Top of Data records

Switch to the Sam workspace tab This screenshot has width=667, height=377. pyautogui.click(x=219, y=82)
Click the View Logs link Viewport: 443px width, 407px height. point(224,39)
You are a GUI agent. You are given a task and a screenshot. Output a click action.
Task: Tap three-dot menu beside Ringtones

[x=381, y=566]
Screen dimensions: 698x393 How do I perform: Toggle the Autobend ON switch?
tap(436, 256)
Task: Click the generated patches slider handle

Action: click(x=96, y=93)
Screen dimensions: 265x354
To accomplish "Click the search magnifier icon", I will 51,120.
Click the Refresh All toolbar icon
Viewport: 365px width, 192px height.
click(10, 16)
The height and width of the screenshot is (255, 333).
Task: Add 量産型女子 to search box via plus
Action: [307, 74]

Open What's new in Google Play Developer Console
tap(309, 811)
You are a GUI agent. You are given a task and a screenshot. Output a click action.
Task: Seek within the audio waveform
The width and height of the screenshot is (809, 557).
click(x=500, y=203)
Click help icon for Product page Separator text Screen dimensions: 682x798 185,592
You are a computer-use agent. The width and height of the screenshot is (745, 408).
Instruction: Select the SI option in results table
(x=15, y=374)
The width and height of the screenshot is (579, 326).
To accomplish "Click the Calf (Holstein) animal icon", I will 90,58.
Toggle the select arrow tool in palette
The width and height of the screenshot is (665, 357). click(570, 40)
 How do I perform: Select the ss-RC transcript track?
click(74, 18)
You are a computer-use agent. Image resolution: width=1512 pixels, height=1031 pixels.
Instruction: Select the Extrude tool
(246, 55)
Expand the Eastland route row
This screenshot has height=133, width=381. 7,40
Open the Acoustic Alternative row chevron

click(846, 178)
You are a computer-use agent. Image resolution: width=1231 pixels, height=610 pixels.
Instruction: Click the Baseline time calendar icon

Bottom of Data records

**What the exercise asks:** Spot every line in the entries that includes the word "Image", and copy each one out.

**Result:**
You are a computer-use agent. Image resolution: width=1512 pixels, height=1031 pixels.
You are a computer-use agent. Image resolution: width=1231 pixels, height=610 pixels.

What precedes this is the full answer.